The sky’s not even the limit for Neil Edmonston, a University of West Florida senior majoring in Electrical Engineering. Aspiring to work in the unmanned aerial systems field developing airframes and electronics, Edmonston is about to take flight on his future career path. For the past two years, he has served as the captain for UWF’s Unmanned Aerial Systems Team, competing in student competitions.
“Our team designs and builds unmanned aircraft systems for international competitions,” said Edmonston. “By participating on the team, I’ve been able to network with various companies including Northrop Grumman, Boeing and also various local companies.”
Last month, Edmonston led the team at the Association for Unmanned Vehicle Systems International (AUVSI) competition, the world’s largest non-profit organization devoted exclusively to advancing the unmanned systems community. UWF placed second in the flight competition out of 25 colleges and universities and fourth overall. They were awarded $8,000 in prize money, which they will reinvest back into the plane.
“Without my team mates, this competition would have been impossible,” said Edmonston. “This is why I very reluctantly consider myself the captain. Everyone on the team is a leader and is equally important to the success of team.”
The AUVSI competition is usually based around military operations. The primary objectives of the competition were for each team to build an unmanned aircraft to fly autonomously, navigate a specified course and use onboard sensors to locate and assess a series of man-made objects on the ground prior to returning to the launch point for landing.

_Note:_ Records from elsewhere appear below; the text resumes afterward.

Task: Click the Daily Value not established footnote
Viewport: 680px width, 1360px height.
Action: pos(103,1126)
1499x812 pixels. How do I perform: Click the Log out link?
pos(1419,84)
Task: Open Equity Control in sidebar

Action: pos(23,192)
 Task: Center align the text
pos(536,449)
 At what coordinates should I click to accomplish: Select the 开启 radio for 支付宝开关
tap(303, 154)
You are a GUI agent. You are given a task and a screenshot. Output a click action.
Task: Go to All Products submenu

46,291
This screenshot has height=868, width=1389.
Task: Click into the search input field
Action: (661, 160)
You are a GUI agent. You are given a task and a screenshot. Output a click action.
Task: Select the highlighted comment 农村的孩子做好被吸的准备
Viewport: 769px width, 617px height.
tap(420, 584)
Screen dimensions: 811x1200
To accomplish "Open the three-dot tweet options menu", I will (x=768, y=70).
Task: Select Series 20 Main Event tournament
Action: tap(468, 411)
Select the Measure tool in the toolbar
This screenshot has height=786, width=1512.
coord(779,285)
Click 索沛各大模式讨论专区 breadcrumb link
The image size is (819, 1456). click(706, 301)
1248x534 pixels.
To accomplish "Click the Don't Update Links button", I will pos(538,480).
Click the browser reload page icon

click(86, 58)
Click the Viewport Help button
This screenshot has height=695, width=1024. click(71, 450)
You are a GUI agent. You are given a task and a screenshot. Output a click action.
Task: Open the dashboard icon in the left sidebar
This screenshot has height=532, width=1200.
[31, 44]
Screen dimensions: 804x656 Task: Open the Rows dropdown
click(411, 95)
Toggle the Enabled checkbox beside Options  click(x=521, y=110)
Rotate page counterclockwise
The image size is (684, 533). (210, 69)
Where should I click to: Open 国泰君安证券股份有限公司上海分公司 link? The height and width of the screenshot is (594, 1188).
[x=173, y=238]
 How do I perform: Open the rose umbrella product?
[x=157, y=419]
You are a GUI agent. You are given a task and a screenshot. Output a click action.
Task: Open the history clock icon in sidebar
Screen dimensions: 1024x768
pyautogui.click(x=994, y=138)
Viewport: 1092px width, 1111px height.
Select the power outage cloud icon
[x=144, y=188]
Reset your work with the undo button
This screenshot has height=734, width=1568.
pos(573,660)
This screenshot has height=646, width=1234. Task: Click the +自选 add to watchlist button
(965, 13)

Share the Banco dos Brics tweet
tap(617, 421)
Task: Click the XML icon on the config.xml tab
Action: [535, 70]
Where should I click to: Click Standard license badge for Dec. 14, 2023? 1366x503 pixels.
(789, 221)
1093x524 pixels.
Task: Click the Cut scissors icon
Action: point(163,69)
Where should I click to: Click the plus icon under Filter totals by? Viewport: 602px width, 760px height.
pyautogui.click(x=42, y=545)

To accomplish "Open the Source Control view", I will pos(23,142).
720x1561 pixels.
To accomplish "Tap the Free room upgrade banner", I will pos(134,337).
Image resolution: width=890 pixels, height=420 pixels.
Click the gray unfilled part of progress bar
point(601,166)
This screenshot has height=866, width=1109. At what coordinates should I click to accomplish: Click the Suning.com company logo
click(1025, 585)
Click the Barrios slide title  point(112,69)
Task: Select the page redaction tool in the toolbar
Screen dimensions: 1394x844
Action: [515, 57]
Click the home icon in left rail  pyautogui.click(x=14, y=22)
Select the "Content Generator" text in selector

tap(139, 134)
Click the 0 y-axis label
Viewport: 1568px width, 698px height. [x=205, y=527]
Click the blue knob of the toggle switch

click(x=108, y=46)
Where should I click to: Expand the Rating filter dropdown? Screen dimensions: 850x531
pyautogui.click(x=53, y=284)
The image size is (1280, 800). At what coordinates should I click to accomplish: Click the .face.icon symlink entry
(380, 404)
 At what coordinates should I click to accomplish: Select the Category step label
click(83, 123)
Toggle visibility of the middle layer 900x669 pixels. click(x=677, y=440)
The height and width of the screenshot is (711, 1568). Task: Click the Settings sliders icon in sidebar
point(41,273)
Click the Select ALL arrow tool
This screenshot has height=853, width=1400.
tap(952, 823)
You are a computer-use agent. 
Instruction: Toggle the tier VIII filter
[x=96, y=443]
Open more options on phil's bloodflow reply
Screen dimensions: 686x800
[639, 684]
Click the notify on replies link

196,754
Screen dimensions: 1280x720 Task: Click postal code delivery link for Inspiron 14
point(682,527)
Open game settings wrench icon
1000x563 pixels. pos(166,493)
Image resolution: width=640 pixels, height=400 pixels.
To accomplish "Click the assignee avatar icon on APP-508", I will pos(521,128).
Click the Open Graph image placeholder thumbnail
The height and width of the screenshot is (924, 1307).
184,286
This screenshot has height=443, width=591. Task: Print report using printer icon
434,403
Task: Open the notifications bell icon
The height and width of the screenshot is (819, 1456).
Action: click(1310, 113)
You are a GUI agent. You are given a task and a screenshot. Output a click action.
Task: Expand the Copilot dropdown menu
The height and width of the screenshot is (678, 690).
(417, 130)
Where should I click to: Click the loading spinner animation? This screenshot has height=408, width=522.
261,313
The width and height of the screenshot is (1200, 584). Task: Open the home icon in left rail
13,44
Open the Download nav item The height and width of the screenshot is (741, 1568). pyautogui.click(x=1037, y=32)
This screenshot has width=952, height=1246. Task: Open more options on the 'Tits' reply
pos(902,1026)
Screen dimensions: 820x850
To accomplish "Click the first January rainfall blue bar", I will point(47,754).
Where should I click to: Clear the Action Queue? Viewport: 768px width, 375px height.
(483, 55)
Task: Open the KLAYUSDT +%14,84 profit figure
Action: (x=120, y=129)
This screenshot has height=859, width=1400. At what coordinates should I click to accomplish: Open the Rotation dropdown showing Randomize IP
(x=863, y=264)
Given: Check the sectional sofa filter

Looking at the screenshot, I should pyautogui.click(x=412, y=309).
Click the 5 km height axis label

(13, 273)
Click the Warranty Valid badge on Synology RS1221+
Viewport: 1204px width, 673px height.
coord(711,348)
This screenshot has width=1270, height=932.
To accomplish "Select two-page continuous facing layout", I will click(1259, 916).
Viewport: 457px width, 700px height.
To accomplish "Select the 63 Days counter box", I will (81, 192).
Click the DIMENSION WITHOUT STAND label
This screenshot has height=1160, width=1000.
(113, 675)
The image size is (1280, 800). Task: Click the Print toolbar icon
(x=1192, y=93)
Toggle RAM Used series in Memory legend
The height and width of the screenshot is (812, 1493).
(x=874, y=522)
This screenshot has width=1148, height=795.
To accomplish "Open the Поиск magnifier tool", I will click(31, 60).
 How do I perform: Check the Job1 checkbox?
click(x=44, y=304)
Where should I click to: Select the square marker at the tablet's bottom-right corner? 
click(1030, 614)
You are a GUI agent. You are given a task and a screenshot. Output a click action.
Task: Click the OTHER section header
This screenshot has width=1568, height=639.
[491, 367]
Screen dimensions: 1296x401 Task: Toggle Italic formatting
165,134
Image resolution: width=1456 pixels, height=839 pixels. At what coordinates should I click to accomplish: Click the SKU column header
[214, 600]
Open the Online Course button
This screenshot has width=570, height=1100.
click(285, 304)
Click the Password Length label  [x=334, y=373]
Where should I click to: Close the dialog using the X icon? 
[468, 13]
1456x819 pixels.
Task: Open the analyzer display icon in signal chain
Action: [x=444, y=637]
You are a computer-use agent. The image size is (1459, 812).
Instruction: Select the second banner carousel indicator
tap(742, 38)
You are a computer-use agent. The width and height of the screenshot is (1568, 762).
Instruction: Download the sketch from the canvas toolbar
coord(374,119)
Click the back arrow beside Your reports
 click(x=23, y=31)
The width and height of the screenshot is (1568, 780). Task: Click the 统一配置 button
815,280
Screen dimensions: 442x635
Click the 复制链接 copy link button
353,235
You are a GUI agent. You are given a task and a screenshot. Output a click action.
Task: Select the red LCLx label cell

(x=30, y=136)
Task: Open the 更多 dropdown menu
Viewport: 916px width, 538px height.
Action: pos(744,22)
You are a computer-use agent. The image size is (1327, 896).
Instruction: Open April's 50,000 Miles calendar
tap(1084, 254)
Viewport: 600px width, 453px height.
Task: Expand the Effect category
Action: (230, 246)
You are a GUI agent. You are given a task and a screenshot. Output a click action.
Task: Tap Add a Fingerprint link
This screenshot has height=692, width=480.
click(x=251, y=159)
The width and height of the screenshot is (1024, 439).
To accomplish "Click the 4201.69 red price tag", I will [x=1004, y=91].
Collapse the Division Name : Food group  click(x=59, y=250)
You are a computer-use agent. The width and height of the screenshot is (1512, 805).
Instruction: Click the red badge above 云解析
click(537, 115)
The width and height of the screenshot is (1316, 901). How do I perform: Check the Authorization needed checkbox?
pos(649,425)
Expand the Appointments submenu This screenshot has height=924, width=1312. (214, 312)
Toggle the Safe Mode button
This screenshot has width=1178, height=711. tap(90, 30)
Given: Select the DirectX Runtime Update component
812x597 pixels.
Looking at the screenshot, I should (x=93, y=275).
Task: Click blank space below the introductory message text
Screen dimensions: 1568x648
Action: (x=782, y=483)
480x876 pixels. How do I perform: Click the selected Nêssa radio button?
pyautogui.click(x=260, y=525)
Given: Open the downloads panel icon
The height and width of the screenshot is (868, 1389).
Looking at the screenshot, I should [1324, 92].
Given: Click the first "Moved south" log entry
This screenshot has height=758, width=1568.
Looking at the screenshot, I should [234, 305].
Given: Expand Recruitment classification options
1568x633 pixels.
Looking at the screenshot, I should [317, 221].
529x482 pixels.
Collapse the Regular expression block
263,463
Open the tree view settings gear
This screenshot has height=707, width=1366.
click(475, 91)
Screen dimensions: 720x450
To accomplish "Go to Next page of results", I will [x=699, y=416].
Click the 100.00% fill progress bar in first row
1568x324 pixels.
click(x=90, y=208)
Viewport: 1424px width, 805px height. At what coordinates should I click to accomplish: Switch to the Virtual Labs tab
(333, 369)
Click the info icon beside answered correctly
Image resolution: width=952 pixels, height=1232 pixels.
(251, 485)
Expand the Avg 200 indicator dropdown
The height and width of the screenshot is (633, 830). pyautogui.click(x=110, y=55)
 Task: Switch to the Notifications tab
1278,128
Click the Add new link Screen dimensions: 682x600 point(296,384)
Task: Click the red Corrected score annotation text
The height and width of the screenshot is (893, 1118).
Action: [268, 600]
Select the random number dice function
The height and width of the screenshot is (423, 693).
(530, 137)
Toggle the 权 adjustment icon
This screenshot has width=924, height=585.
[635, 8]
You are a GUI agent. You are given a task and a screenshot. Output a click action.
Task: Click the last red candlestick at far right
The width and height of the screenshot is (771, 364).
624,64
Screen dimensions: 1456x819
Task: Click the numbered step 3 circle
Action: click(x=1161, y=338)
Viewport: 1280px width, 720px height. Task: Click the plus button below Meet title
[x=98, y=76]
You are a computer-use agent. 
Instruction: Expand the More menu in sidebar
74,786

“I’m very proud of the team’s accomplishments,” said David Algeo, UWF robotics laboratory manager. “Neil has done an excellent job as the team captain and I am confident that he will be an asset to any team he joins, including the company he will eventually work for in the future.”
Students involved in the Unmanned Aerial Systems Team have access to advanced equipment through the UWF engineering department and have the opportunity to gain hands-on experience and network with potential businesses looking to hire tomorrow’s engineers. Being a part of the UWF team has provided Edmonston with a unique perspective into what it takes to succeed.
“My team has helped me realize that the people who are most likely to succeed in this field will be the ones with the most diverse background in electronics and mechanics,” said Edmonston. “I’ve come to the conclusion that having a genuine interest, passion and understanding for what you do are the keys to success.”